== Objectif de l'exercice ==
Recopiez sans rien changer le passage de l'entretien qui commence aux mots « Exactement. Pour un » et qui s'arrête après les mots « Le déclic ? ».

== Texte à lire ==
::::::

Vous avez travaillé, longtemps, parfois, pour de grandes écuries. Nous allons y revenir. Pourquoi êtes-vous parti, à chaque fois ?

Le désir de monter davantage en compétition.

D’où vous est venu ce goût ?

Mon père était « premier garçon », chez Xavier Guigand. Quand celui-ci a commencé à ralentir son activité, Papa a pensé qu’il était l’heure pour lui d’arrêter. Nous avons quitté la région parisienne et, en 1989, il a pris sa licence de « taxi », à Dax. Mais, le « mal » était fait, pour mon frère Fabien, et moi-même… Nous voulions devenir jockeys…

L’école AFASEC de Mont-de-Marsan, je suppose…

Exactement. Pour un simple BEP, sur 2 ans. Jean-Pierre Totain a été mon maître d’apprentissage, à partir de 1995. Une année, seulement, ensuite, je suis devenu « salarié », chez lui.

Comment cela ?

J’ai débuté en plat et j’ai disputé quelques courses, sans réussite. Je pesais déjà 55 kilos. De toute façon, l’obstacle m’intéressait beaucoup plus, des sensations différentes. J’ai donc également goûté  « aux balais », sans plus de concrétisations, mais j’apprenais le métier,  toujours pour peu de participations, néanmoins.

Alors ?

Je me suis dit que, tant qu’à faire de ne pas beaucoup me mettre en selle en compétition, autant le faire à « Paris ». J’ai rejoint l’équipe de Jehan Bertran de Balanda, en 1997.

Le déclic ?

Pas du tout, j’ai dû me « produire » à deux ou trois reprises, en une douzaine de mois. Le patron avait ses « pilotes ».

C’est ce qui s’appelle stagner…

Tout à fait, et s’il faut bien que quelqu’un cure les boxes, et qu’il n’y a surtout pas de sot  métier, quand on est gamin, que l’on rêve d’Auteuil, on pense à changer d’horizons.

Du coup ?

J’ai travaillé pour Guy Chérel, à compter de fin 1998. Lui m’a fait beaucoup travailler, beaucoup monter. Il sait responsabiliser ses « gars », on touche à tout, comme lui, du dressage aux soins.

Ne peut-on le comparer à un Jean-Pierre Dubois, au trot ?

Complètement. C’est d’ailleurs pour la casaque Dubois, celle de Jean-Etienne, que j’ai remporté ma première victoire, sur les haies de Saint-Malo, avec Grand Flûtiste, l’été suivant mon arrivée chez Guy.

::::::

== Données fournies ==
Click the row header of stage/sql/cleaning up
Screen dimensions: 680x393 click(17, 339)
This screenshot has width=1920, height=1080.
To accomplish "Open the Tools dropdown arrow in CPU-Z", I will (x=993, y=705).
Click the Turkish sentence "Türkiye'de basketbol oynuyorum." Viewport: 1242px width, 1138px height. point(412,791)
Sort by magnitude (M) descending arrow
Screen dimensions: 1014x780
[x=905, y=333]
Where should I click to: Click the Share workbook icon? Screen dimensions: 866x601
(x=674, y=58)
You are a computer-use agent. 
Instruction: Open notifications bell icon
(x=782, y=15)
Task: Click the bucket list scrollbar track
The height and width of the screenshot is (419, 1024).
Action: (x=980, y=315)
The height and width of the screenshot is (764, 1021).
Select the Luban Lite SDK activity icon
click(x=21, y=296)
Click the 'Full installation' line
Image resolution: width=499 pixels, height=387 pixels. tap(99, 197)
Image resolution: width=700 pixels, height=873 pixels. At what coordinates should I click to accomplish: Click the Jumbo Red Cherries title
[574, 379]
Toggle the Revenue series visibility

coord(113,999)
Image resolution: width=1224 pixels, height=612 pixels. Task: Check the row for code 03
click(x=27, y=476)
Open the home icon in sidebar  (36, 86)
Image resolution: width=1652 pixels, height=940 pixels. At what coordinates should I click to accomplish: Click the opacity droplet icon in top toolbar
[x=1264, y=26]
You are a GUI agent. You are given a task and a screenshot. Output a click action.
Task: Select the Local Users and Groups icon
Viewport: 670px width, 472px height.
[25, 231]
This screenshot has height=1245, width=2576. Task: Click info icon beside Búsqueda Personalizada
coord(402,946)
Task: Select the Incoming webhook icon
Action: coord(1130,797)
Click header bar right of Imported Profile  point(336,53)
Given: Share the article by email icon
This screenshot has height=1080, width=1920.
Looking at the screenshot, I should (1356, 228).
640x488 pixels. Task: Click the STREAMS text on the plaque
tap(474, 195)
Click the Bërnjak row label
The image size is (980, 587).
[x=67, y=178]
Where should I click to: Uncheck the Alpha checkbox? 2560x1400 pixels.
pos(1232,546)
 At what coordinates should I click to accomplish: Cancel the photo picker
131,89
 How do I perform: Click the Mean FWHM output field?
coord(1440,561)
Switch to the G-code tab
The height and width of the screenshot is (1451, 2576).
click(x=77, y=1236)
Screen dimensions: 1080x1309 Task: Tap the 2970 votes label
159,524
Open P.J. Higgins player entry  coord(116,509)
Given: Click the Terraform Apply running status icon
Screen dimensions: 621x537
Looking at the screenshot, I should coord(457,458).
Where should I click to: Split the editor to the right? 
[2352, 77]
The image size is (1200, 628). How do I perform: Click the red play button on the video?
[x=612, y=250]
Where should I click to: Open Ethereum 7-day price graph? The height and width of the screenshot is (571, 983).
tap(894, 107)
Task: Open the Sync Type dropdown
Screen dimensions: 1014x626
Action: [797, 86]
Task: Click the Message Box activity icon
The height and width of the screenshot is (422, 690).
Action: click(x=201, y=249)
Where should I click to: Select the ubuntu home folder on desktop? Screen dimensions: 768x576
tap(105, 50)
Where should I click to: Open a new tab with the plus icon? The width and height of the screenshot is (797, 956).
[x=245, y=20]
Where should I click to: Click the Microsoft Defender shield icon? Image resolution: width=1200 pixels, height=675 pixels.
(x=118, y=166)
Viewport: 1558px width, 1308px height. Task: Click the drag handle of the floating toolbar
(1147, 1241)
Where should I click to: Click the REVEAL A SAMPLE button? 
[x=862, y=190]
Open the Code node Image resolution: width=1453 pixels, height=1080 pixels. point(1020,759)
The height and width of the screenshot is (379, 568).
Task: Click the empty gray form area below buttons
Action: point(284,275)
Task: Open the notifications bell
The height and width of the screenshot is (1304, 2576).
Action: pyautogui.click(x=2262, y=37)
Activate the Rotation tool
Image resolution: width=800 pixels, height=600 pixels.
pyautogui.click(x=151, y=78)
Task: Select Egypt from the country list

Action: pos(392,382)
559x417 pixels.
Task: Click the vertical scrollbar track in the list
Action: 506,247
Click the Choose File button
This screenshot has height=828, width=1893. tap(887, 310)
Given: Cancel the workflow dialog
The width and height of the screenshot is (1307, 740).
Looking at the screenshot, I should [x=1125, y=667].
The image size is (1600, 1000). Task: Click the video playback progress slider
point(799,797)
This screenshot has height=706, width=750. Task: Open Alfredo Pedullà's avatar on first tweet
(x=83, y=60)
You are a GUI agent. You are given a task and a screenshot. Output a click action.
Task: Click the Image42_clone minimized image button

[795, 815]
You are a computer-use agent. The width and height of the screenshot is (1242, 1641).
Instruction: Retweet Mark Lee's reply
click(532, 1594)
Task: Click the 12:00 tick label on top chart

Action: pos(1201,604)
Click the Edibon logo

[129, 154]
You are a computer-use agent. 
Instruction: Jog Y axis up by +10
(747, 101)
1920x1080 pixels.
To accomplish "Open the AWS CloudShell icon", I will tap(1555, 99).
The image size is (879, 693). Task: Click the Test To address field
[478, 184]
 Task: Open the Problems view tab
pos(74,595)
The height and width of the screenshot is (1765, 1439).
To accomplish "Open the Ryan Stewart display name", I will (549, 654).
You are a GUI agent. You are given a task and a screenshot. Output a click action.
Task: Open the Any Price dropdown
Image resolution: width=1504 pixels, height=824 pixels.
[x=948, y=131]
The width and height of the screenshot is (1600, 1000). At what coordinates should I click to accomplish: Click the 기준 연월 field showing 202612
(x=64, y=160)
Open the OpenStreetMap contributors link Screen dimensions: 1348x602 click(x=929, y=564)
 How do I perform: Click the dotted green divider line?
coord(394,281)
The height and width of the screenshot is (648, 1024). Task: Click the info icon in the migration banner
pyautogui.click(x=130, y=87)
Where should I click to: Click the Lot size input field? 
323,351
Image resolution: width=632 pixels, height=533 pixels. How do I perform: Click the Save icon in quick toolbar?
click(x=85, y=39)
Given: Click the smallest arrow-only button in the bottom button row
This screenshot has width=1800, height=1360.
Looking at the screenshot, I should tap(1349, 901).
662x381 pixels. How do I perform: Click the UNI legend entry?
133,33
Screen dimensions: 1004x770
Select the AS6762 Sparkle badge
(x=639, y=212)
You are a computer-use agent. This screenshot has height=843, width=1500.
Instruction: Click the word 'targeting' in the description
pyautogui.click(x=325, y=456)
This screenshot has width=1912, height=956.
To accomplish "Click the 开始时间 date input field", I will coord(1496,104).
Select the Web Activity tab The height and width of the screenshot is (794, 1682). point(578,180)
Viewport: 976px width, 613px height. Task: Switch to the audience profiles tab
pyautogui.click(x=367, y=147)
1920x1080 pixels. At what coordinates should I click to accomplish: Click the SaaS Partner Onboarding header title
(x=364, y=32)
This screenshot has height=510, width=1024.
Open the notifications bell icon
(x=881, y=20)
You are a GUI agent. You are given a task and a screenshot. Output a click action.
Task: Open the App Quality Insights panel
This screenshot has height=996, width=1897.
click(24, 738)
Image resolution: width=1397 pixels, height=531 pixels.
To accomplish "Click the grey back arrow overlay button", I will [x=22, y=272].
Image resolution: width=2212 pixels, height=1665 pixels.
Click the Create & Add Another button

::::::

== Réponse attendue ==
Exactement. Pour un simple BEP, sur 2 ans. Jean-Pierre Totain a été mon maître d’apprentissage, à partir de 1995. Une année, seulement, ensuite, je suis devenu « salarié », chez lui.

Comment cela ?

J’ai débuté en plat et j’ai disputé quelques courses, sans réussite. Je pesais déjà 55 kilos. De toute façon, l’obstacle m’intéressait beaucoup plus, des sensations différentes. J’ai donc également goûté  « aux balais », sans plus de concrétisations, mais j’apprenais le métier,  toujours pour peu de participations, néanmoins.

Alors ?

Je me suis dit que, tant qu’à faire de ne pas beaucoup me mettre en selle en compétition, autant le faire à « Paris ». J’ai rejoint l’équipe de Jehan Bertran de Balanda, en 1997.

Le déclic ?